From prototype sign off to the 25 cars you might never see

The Bahrain lap was not just a number to impress you on social media; it was the final gate before customer cars could be built. Following the test, Dario Franchitti approved the T.50s for production, which will see all 25 T.50s customer cars completed by mid 2026 according to detailed reports on the production sign off. That limited run mirrors the exclusivity of the road-going T.50, which itself spawned 25 track-only variants designated as the Gordon Murray Automotive T.50s Niki Lauda, priced at about £3.1 m each, a figure that puts the car firmly in the territory of private collections and curated track programs rather than open club racing, as outlined in the official Gordon Murray Automotive specifications.

If you are one of the 25 buyers, the Bahrain test means your car arrives with its dynamic character already locked in by a driver who has won at the highest levels of single seater racing. The production approval run also confirmed that each chassis will deliver the same combination of 761 horsepower, 11,500 rpm peak, and 12,100 rpm redline, backed by the same aero package that generated around 1,200 kg of downforce in testing. For everyone else watching from the outside, the knowledge that all 25 cars are already accounted for only adds to the mystique, especially when you see social posts pointing out that just 25 cars will ever exist and that all 25 customer cars will be completed by mid 2026, a detail that has been reinforced in multiple production updates.

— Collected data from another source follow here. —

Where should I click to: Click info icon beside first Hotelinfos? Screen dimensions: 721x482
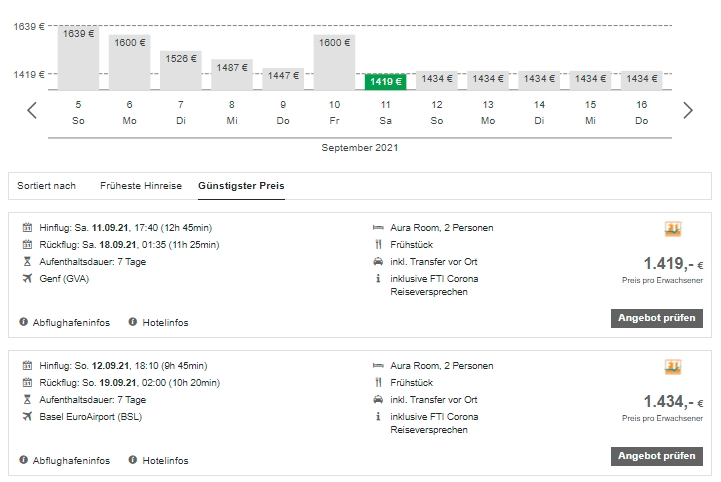pos(133,322)
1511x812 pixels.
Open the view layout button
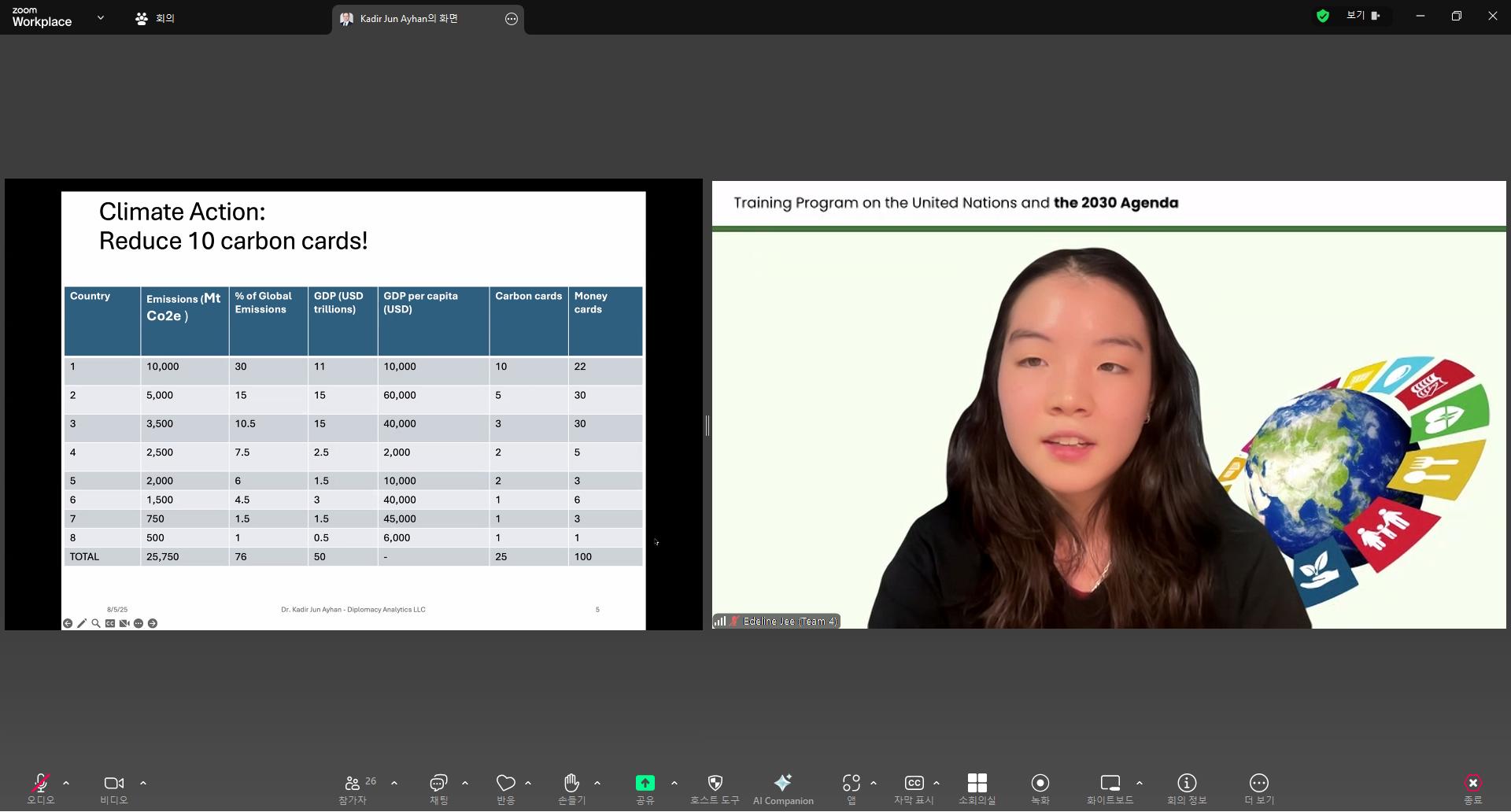[1362, 16]
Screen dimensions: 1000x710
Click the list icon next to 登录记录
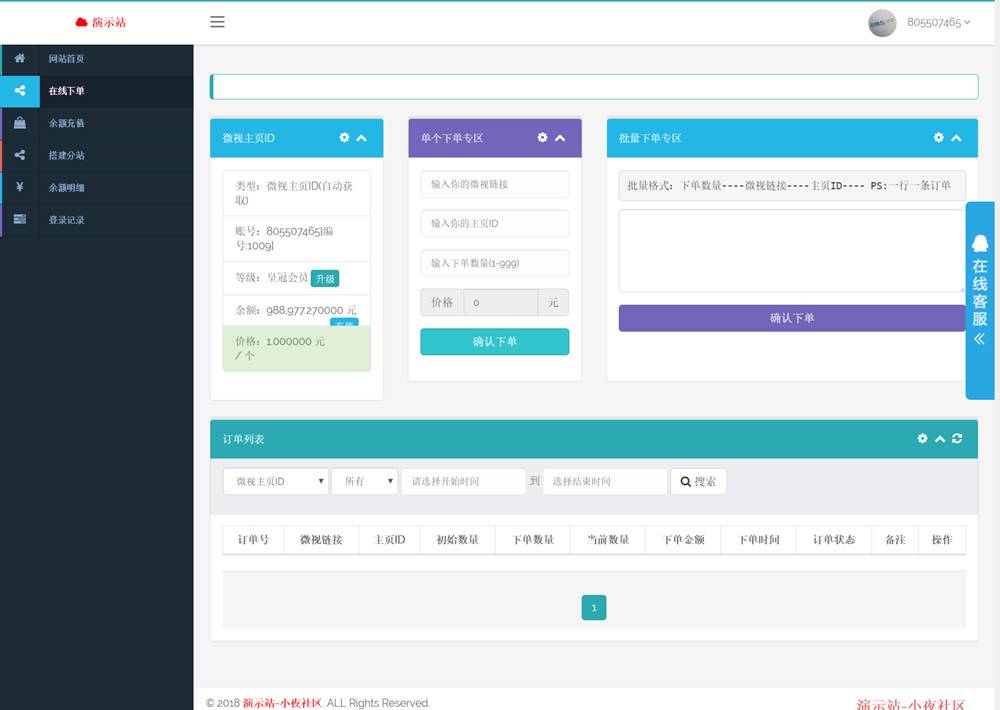coord(18,219)
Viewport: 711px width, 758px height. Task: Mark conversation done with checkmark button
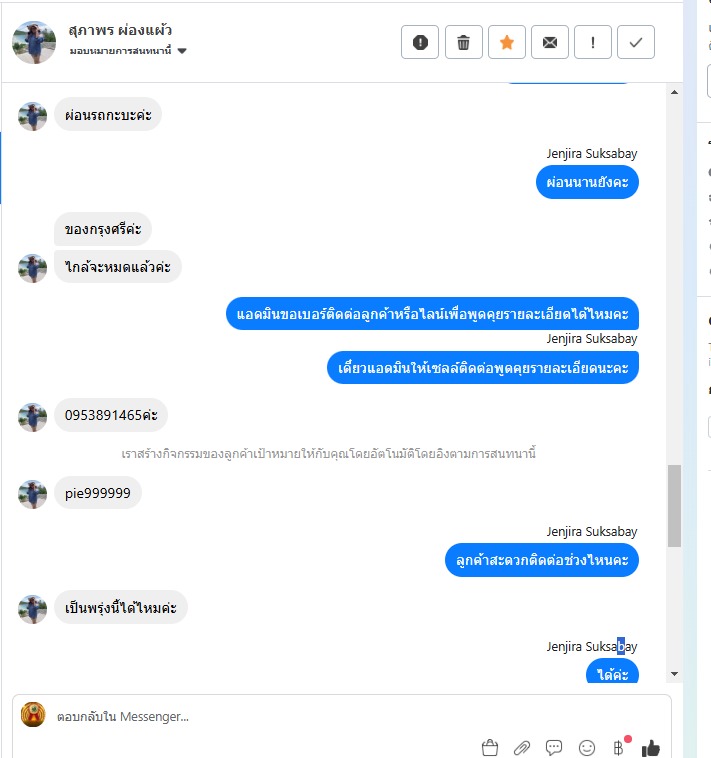coord(636,42)
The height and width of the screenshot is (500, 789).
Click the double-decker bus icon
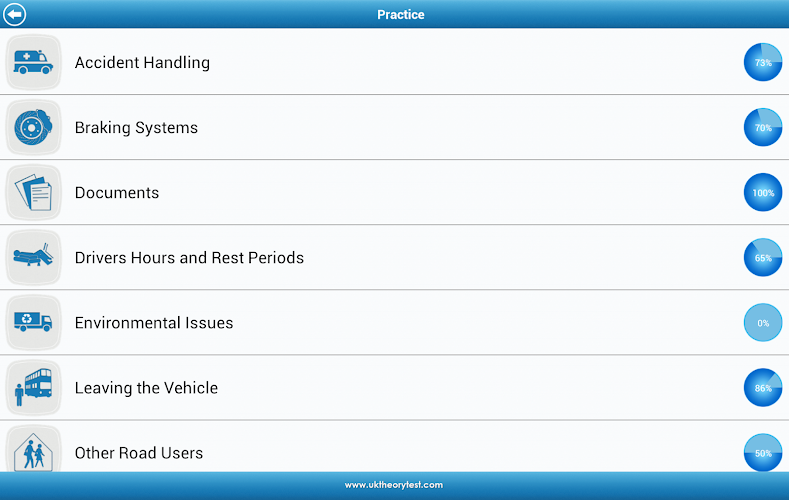pos(34,387)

What the T.50s benchmark means for your idea of GT3 performance

As someone who follows GT3 closely, you now have to decide how to place the T.50s Niki Lauda in your mental hierarchy. On one hand, it is not a homologated GT3 entry and will never line up on a grid at Spa or Daytona, which means the 1:53.03 at Bahrain sits outside official record books. On the other, the lap is quicker than the fastest GT3 race car that has ever lapped that circuit, and it does so with a naturally aspirated 3.9-liter V12 that revs higher than most series regulations would allow, a combination that effectively gives you a preview of what GT3 cars might look like without Balance of Performance and intake restrictors, as highlighted when analysts compare the GT3 lap record with the T.50s run.